EXERCISE INSTRUCTIONS: Rewrite the records as a numbered list, skipping blank lines, starting with the line containing "Task: Open the green Phone app" and continuing through the line containing "[x=705, y=489]".

Rows from a dataset:
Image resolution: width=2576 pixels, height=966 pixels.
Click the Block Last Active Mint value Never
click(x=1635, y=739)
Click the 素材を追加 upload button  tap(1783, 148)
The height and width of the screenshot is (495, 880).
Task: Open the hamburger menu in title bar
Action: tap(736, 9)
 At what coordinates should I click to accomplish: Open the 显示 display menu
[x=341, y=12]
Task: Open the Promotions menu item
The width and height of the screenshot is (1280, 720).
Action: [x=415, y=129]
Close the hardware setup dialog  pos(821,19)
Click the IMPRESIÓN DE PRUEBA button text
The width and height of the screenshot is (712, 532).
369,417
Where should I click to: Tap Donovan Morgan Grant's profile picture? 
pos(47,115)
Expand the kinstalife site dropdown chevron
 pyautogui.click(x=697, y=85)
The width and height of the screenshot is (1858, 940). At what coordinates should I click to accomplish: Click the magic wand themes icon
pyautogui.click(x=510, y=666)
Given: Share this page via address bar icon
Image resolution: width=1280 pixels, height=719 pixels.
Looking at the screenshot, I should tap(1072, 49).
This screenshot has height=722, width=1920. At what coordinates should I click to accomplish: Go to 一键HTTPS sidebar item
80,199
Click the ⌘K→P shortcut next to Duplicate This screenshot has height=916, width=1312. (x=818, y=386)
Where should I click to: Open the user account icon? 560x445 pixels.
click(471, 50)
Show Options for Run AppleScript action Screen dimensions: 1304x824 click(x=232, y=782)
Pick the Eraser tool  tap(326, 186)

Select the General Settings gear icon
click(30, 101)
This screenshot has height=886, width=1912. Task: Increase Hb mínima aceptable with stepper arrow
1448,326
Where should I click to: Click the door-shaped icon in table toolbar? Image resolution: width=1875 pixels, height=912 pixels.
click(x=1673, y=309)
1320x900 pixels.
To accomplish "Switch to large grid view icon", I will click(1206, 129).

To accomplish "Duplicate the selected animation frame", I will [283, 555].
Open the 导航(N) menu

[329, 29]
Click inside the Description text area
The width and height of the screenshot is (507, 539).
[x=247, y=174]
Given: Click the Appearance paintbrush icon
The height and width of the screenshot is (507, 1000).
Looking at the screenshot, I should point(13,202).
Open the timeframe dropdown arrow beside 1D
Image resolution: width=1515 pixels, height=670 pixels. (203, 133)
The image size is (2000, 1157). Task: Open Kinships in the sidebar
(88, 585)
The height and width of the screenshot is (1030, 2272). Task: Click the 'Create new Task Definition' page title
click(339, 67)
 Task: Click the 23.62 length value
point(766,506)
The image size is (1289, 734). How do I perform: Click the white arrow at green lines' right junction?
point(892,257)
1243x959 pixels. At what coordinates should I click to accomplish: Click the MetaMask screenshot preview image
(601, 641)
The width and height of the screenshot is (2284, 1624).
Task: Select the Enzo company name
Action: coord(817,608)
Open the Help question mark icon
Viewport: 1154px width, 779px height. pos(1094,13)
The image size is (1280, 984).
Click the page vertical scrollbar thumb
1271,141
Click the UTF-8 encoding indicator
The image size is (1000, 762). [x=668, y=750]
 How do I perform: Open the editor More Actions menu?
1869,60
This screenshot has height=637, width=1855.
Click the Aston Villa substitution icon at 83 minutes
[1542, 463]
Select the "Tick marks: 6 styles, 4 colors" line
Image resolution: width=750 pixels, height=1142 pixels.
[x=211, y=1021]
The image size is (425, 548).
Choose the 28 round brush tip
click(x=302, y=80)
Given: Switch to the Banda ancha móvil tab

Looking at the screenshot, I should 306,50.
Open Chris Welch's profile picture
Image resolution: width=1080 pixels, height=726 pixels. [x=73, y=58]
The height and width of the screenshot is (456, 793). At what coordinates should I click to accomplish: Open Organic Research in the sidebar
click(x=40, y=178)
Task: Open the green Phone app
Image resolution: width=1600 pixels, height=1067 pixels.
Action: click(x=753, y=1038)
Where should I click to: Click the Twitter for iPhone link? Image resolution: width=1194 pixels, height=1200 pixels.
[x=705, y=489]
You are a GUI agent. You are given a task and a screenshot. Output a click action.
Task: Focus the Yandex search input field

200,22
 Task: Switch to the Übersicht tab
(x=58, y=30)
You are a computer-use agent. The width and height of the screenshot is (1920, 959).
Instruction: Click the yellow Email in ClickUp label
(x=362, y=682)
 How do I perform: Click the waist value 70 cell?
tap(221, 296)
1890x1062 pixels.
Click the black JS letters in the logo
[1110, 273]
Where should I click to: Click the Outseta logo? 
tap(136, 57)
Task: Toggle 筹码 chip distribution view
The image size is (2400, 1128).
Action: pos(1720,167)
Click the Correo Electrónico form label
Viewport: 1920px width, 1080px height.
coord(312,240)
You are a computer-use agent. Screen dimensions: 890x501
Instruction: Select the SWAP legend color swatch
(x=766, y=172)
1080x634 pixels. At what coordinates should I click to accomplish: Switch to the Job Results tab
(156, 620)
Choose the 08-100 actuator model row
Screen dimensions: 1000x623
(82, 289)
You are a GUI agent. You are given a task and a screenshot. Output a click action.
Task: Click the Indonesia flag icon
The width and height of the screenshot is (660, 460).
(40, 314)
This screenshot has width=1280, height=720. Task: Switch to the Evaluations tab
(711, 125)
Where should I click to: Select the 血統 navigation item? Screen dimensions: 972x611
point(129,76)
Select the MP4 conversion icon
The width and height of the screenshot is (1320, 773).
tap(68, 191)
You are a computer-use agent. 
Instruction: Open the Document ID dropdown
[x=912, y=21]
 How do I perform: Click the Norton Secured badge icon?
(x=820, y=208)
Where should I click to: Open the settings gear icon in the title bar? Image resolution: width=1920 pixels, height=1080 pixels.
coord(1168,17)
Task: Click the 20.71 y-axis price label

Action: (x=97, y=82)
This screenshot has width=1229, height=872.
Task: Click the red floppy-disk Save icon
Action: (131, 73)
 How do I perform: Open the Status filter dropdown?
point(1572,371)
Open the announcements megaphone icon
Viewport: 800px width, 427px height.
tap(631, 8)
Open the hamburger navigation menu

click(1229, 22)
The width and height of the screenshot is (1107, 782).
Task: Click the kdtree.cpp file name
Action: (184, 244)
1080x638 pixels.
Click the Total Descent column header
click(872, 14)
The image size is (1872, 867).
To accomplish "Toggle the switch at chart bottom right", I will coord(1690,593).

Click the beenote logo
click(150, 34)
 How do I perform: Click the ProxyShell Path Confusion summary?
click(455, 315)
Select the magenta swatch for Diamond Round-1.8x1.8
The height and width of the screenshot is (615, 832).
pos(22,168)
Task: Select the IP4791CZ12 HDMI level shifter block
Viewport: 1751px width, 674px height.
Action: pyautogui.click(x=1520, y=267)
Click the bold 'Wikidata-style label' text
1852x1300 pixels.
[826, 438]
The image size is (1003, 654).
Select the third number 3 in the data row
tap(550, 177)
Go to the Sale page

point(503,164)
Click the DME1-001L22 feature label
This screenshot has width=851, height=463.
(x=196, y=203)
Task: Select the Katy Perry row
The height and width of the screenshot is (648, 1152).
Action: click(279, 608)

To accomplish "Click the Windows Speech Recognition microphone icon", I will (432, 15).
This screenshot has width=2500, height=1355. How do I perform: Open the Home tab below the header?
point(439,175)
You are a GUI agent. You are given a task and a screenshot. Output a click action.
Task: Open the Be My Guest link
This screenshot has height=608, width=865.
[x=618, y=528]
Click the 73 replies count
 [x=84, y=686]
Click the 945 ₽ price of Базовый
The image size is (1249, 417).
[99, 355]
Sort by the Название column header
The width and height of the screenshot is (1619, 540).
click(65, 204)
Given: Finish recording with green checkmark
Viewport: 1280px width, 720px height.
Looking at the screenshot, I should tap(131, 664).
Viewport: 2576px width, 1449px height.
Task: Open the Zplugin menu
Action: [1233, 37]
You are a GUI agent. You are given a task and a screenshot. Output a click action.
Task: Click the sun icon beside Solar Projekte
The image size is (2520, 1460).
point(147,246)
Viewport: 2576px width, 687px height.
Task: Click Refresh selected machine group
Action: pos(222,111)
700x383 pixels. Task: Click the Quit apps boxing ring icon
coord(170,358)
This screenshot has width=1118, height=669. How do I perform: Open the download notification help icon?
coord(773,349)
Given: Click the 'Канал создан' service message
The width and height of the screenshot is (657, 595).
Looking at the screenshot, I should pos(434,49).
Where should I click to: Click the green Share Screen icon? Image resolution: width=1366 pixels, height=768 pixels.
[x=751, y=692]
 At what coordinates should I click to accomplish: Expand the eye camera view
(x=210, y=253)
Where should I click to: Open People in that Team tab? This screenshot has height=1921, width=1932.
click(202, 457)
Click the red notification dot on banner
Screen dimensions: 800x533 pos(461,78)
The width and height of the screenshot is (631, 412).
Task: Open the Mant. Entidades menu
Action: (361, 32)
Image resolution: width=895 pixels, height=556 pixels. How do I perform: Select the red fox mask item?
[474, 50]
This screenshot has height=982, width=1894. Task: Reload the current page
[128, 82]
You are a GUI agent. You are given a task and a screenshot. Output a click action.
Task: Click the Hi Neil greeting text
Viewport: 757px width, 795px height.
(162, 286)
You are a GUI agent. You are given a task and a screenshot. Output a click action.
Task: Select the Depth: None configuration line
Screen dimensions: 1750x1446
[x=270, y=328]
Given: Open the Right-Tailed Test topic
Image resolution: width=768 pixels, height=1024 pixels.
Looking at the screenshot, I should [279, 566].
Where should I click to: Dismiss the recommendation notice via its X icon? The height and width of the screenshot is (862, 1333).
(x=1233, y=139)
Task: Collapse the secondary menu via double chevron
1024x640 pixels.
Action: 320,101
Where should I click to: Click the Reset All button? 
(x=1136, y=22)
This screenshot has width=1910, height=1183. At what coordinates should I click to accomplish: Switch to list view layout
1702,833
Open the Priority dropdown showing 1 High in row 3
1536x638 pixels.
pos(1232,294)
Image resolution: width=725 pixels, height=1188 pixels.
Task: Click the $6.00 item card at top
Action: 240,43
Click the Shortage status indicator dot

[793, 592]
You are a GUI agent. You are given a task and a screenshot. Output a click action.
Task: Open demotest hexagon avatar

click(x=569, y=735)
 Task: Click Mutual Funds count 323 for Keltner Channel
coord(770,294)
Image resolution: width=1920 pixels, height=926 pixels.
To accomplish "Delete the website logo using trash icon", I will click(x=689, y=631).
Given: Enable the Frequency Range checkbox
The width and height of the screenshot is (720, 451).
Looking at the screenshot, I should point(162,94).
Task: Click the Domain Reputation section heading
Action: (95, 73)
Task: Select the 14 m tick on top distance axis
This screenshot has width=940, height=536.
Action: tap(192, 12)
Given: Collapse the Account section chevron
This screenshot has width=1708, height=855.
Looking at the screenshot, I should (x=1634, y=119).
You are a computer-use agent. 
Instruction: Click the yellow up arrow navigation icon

CORRECT RESULT:
1. Task: Open the green Phone app
2. Image resolution: width=1600 pixels, height=1067 pixels.
3. Action: click(x=753, y=1038)
4. Where should I click to: Click the Twitter for iPhone link? Image resolution: width=1194 pixels, height=1200 pixels.
5. [x=705, y=489]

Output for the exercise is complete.